■ Given problem: Reproduce, unchanged, the lines of the listing below from its first line through the line containing "pyautogui.click(x=25, y=12)", including both of those lines.

(Word and item position data)
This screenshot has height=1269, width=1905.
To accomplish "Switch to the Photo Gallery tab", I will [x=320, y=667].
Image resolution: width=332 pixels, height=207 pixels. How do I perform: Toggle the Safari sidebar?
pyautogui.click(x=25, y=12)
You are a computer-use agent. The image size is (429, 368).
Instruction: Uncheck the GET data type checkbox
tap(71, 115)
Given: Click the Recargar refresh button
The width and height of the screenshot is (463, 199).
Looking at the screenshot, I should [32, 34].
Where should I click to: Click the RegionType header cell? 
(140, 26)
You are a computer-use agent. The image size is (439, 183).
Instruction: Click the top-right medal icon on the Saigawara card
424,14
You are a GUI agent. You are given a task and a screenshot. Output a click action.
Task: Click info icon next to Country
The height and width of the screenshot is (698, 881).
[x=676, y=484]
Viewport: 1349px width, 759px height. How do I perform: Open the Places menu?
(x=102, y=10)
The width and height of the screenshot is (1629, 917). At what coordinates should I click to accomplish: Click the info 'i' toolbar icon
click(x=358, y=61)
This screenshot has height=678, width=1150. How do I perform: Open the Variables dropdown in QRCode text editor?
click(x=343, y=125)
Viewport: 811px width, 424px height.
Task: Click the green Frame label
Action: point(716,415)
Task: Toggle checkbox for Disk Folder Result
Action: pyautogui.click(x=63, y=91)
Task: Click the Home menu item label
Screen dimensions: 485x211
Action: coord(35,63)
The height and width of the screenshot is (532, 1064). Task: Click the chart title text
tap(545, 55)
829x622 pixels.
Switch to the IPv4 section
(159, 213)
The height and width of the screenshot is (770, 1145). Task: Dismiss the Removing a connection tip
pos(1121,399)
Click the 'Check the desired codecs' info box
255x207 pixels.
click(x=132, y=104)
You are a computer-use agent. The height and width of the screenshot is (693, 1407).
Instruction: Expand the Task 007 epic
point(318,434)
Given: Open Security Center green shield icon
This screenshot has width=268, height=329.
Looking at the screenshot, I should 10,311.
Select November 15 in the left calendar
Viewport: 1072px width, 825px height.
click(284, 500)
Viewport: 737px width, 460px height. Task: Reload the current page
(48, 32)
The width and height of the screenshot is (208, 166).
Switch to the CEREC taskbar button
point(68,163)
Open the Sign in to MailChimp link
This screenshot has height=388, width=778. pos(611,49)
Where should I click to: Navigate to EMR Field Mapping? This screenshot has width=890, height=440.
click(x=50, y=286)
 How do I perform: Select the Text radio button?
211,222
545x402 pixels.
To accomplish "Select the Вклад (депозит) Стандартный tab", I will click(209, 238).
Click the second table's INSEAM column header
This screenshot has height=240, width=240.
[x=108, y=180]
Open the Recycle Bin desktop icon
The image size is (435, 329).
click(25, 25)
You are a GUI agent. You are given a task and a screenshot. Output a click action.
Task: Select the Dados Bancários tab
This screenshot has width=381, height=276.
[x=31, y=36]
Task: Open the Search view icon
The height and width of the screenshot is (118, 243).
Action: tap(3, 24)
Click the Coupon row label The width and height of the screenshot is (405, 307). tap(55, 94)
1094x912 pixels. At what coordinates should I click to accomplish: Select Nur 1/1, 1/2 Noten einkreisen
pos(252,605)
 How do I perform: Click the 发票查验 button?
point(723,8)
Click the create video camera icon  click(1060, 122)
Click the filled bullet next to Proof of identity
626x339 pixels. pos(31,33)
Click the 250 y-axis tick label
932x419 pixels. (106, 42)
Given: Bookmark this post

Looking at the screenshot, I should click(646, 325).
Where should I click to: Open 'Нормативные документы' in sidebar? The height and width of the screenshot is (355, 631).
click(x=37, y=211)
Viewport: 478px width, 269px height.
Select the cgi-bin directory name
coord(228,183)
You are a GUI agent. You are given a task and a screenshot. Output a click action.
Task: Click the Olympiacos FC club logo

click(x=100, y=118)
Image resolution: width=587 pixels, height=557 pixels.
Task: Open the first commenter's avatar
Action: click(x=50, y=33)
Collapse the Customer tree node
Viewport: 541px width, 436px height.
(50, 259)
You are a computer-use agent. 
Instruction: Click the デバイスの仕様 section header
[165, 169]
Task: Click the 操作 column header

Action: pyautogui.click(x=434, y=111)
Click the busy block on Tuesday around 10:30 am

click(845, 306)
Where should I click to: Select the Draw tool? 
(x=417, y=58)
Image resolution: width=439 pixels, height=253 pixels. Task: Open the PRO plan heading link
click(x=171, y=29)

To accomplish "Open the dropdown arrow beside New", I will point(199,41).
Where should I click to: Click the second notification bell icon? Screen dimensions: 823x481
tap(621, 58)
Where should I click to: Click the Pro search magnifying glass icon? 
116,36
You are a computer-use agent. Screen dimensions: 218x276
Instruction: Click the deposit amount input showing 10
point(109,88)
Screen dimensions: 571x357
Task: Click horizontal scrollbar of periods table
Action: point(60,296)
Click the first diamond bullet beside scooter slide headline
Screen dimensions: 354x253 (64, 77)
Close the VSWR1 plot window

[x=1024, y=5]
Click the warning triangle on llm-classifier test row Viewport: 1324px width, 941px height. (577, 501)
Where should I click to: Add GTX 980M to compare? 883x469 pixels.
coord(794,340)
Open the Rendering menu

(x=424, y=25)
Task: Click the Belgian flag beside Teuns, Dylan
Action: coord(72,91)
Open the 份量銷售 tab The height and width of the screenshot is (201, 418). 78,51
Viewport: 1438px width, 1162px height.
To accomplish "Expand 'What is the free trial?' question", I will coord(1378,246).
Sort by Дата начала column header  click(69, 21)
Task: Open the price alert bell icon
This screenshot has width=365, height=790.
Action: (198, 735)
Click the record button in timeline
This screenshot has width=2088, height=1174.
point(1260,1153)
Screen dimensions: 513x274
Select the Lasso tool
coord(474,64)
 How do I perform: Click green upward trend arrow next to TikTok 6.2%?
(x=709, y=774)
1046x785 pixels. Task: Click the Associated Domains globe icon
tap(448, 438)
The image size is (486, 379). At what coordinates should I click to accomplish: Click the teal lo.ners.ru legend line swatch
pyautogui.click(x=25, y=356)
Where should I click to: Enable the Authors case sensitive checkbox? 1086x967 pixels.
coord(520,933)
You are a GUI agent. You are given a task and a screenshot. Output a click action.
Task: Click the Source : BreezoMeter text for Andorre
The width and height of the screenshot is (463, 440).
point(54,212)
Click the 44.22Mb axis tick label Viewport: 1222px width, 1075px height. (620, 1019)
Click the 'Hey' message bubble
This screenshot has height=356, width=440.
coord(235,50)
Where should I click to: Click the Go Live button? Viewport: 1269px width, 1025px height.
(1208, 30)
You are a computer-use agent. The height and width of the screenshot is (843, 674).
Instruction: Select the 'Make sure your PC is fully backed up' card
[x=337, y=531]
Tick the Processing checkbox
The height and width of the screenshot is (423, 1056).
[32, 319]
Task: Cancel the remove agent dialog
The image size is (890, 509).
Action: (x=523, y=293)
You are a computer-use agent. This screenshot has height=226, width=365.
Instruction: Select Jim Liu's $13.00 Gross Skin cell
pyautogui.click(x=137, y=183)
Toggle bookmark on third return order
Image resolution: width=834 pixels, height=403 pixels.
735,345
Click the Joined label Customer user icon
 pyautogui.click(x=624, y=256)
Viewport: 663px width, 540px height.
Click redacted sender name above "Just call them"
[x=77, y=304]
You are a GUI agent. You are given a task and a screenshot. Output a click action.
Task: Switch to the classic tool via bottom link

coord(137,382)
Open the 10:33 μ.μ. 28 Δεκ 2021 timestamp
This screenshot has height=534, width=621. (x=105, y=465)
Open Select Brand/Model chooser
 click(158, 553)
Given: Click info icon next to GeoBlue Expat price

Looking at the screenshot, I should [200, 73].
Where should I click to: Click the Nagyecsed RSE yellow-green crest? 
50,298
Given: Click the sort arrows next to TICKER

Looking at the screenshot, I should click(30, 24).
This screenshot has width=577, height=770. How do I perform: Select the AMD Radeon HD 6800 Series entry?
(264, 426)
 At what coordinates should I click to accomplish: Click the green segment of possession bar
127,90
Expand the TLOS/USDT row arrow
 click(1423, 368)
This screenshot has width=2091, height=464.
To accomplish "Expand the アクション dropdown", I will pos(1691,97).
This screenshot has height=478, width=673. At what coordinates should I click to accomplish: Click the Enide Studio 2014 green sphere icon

■ Output of the task:
This screenshot has height=1269, width=1905.
To accomplish "Switch to the Photo Gallery tab", I will [x=320, y=667].
Image resolution: width=332 pixels, height=207 pixels. How do I perform: Toggle the Safari sidebar?
pyautogui.click(x=25, y=12)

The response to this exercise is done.